*WHAT IS NEEDED*.
Could you copy, word for word, only the lines from the one containing "[Share on Facebook] (13, 222)" through the last line of the records below, both included?

*DATASET CONTENT*.
□ □ □

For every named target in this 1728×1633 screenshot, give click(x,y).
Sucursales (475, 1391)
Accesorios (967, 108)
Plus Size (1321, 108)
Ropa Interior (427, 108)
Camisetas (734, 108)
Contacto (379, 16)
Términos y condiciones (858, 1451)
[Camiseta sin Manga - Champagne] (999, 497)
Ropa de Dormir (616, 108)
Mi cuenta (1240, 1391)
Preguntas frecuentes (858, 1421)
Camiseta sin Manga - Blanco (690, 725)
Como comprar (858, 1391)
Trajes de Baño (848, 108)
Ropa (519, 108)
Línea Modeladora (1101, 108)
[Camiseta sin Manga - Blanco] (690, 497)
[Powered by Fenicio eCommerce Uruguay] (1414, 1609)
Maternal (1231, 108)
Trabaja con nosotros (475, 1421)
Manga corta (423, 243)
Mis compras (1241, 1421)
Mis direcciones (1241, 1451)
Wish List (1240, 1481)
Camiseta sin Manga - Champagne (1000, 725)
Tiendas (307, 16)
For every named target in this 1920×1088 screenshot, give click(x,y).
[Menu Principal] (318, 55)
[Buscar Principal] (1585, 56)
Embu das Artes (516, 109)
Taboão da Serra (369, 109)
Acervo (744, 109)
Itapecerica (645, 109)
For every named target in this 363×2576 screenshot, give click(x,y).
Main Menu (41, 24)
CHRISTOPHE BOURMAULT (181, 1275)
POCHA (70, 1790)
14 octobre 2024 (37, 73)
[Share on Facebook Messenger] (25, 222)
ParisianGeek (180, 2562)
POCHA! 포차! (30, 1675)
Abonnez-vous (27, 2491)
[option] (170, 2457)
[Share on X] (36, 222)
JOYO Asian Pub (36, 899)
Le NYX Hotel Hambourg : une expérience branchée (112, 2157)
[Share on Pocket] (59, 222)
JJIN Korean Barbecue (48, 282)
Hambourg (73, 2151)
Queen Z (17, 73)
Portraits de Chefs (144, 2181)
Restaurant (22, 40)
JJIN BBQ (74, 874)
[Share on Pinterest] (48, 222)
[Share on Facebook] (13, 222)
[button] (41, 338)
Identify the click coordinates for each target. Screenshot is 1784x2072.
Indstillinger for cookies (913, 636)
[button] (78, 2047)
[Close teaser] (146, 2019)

□ □ □

*RESPONSE BELOW*.
[Share on Facebook] (13, 222)
[button] (41, 338)
Identify the click coordinates for each target. Screenshot is 1784x2072.
Indstillinger for cookies (913, 636)
[button] (78, 2047)
[Close teaser] (146, 2019)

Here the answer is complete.